You'd never know it from the volume of bleating that most of the media feels duty-bound to print, but the total corporate tax bill of the average company comes to just a few percent of their revenues. Look down an income statement and this becomes obvious: before paying corporation tax, a company must first pay wages; materials; rent and energy costs; administration bills; depreciation and amortisation; and interest on loans.
By way of illustration, these are the profit margins of American industry sectors in the first three months of this year. The numbers in the first column are the percentages of revenues on which corporate taxes are charged. Given that the top rate of US corporate tax is 35%, it's fairly simple maths to show that the healthcare sector is the only one where corporate taxes come to more than 5% of revenues.
Companies are duty-bound to raise the returns to their shareholders, and clearly cutting corporate taxes lifts the level of net profits which accrue to shareholders as equity and dividends. So I can understand why companies harp on about this, and why it's a major theme for business lobby groups.
But I can't understand why everyone else, from media to government, takes it so seriously. Look at the raw numbers: even in the case of the healthcare sector, cutting US corporate taxes by a massive 10 percentage points would add just 1.5% of revenues to shareholders' funds. Such a tax cut would be seen as a huge win for "business" and a huge defeat for "big government", but a company that grew its revenues by just 1.5% in a given year (or that failed to turn those higher revenues into net profits) would likely be seen as performing pretty poorly.
Keeping costs down is hard, but the things that managers can do on improving productivity, or marketing, or purchasing and supply chain management, or financing, or jobs and wages are much more important to shareholders' returns than the rate of corporate tax.
Obviously there's a separate argument that's made about payroll taxes, such as National Insurance and Superannuation. These are basically part of the wage bill and as such do make up a bigger part of business costs.

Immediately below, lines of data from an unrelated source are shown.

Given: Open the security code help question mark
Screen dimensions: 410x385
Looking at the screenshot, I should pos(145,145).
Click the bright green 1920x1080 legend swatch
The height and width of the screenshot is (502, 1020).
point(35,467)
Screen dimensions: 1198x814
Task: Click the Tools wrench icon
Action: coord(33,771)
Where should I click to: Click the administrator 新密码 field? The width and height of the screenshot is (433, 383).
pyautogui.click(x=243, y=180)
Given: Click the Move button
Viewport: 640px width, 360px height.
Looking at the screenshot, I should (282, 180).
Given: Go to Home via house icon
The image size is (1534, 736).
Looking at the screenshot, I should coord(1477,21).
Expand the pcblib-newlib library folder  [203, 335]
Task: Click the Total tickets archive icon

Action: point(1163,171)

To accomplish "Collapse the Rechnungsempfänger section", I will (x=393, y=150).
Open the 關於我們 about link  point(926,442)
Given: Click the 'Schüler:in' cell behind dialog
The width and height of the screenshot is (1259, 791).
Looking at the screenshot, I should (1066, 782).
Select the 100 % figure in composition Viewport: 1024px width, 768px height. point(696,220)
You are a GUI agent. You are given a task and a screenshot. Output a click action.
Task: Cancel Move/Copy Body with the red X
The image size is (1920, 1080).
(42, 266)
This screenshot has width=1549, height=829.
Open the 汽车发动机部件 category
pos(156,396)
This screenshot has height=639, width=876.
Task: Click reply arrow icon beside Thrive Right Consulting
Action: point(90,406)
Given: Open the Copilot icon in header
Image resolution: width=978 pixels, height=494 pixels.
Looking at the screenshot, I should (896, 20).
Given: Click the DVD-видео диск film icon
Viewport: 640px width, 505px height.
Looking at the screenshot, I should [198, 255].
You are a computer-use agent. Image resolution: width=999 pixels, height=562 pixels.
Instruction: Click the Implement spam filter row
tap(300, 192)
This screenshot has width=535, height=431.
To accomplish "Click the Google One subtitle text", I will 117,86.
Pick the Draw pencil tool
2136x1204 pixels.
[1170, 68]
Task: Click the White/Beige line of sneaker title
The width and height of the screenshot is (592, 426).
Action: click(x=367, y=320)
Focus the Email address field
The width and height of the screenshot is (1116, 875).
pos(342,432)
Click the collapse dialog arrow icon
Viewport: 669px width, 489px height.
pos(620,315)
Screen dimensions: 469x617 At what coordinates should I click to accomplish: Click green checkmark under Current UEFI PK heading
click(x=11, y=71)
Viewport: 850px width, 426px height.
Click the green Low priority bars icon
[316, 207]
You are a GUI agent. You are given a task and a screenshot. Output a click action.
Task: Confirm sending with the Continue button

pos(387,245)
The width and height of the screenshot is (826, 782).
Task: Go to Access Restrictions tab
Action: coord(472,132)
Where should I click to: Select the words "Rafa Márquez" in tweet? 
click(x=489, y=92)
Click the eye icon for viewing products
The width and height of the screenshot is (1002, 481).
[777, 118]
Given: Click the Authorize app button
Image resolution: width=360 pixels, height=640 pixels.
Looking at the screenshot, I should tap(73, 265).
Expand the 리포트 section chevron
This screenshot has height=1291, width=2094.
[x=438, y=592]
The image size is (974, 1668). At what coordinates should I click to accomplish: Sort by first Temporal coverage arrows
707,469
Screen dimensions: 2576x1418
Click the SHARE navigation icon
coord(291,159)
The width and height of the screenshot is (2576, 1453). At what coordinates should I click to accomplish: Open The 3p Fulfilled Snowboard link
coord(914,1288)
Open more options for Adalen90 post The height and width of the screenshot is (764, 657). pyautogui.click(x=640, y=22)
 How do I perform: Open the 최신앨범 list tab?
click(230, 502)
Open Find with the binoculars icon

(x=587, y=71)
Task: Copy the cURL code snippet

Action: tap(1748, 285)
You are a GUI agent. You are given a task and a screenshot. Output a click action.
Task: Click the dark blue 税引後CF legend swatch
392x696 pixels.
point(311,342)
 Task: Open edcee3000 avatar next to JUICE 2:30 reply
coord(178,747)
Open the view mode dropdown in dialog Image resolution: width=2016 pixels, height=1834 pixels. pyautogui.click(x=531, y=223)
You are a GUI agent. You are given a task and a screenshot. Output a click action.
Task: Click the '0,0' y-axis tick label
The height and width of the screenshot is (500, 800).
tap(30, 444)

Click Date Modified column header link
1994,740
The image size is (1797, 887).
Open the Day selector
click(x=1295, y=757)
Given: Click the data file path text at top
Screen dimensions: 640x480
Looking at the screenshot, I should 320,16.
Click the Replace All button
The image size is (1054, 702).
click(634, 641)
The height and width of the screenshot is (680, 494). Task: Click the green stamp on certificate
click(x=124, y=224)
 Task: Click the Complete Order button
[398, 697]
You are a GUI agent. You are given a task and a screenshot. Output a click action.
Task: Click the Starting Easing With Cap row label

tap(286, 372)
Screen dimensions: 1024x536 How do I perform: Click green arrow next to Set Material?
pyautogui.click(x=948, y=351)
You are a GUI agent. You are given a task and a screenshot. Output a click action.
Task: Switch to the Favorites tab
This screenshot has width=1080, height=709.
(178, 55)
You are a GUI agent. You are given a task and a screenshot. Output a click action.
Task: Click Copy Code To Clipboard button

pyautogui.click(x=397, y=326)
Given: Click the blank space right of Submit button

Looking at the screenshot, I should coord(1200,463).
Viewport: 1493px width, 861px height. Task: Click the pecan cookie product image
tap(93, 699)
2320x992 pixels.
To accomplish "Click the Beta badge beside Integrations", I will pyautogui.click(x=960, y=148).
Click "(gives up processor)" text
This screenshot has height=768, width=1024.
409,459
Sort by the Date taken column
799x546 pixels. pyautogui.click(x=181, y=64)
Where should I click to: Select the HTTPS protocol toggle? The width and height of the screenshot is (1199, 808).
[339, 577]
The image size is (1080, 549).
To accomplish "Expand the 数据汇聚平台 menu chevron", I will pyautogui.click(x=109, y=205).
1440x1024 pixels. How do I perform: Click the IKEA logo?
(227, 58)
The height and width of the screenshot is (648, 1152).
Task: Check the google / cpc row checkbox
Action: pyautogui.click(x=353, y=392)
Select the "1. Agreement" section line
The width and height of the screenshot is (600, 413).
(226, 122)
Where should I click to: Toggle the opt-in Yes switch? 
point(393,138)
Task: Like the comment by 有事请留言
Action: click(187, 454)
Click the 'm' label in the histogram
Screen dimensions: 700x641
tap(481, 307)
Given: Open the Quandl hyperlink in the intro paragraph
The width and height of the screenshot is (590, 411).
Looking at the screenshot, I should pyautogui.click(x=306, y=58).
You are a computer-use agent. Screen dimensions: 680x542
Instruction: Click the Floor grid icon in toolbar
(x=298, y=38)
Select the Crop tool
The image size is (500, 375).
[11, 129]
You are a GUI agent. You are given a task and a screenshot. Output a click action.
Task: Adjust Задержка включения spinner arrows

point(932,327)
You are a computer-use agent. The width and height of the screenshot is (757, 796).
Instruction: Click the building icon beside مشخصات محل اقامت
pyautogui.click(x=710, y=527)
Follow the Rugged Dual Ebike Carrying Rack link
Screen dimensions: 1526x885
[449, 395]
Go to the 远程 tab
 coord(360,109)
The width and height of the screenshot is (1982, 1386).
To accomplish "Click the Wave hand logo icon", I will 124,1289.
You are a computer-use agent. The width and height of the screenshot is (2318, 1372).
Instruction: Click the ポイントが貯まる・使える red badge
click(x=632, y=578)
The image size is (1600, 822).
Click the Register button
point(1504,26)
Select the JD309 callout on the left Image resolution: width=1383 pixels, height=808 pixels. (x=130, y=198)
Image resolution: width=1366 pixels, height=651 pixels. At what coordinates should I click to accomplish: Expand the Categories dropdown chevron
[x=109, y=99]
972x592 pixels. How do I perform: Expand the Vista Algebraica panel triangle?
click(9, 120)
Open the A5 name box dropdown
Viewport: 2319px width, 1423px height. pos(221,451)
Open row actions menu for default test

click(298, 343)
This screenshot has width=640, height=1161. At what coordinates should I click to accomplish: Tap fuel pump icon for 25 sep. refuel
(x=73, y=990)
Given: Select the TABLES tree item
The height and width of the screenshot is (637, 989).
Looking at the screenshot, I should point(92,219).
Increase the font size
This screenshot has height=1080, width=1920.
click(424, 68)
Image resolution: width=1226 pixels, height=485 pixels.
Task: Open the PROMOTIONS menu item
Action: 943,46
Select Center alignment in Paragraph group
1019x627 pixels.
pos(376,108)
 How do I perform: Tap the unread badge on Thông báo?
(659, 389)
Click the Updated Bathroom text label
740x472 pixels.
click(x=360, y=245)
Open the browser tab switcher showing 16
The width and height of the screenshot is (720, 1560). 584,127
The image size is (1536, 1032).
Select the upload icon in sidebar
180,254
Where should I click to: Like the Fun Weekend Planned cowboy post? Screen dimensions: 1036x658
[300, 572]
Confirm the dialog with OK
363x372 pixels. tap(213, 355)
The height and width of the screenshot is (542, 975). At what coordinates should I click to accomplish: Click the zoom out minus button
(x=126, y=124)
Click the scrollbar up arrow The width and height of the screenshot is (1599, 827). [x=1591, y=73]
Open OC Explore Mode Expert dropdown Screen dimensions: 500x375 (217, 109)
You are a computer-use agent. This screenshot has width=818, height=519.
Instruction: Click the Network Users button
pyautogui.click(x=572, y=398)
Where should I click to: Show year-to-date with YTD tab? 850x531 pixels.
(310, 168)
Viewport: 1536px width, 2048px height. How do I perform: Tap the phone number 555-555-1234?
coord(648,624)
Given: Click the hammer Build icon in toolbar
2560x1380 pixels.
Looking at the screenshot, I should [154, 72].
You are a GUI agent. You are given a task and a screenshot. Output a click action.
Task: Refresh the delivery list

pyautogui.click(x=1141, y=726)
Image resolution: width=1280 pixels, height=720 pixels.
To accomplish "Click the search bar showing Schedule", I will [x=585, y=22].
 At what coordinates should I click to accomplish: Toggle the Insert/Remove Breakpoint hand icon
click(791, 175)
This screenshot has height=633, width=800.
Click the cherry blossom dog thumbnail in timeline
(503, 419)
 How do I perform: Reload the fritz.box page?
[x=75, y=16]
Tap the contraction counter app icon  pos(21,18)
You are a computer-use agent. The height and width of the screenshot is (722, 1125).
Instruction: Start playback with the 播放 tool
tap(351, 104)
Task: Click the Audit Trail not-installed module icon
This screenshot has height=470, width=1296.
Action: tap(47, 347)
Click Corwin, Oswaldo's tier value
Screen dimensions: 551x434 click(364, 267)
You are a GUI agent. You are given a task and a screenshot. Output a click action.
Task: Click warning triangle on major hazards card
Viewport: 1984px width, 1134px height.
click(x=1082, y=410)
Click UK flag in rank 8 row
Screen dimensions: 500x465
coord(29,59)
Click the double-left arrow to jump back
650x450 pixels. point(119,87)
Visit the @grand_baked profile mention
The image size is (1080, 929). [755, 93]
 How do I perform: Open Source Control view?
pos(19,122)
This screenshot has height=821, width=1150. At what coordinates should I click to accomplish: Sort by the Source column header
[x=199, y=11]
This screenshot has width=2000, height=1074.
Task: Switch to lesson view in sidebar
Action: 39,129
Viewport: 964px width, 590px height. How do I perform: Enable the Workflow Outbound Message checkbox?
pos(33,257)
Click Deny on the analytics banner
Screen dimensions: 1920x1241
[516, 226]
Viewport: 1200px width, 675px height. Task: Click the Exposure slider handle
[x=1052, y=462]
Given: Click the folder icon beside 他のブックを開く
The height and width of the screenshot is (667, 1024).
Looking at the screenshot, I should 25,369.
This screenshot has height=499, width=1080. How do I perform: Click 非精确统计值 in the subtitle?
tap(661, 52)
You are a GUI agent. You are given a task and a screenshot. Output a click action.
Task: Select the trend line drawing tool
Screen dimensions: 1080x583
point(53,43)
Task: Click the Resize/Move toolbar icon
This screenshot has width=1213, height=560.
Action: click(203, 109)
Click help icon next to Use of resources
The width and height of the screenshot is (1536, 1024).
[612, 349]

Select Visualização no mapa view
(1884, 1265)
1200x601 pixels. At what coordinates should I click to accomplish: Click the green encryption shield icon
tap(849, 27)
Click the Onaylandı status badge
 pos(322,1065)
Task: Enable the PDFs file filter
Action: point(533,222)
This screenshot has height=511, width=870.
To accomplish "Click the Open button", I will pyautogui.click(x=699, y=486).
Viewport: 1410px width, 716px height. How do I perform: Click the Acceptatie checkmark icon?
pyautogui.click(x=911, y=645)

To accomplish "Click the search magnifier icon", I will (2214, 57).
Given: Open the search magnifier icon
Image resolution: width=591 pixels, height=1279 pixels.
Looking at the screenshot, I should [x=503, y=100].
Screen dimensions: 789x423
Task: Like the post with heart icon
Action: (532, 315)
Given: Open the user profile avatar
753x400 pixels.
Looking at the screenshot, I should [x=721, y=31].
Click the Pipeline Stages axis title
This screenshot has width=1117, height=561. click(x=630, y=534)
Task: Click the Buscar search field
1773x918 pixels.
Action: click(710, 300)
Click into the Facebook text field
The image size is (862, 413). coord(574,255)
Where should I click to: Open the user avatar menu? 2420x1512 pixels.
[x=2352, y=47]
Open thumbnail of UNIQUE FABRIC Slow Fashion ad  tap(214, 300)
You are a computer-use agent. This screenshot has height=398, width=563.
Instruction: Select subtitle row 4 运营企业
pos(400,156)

But I assume that even business lobbies realise that a dystopia where the old, infirm and unemployed must depend on their own savings or charity rather than receiving some measure of support from the state isn't a viable or attractive vision of the future.
So it's basically a question of whether the tax costs to support social spending are going to be added to personal income taxes or payroll taxes. Move them to personal income tax, and companies will save on payroll tax but have to sharply increase salaries to make up for the fact that their employees are suddenly having to directly pay for this stuff. What you give with one hand, you have to take away with the other.
Either way, wage bills would wind up pretty similar unless you're planning to hide a sharp deterioration in public services inside some slightly arcane issues of accounting and fiscal budgeting.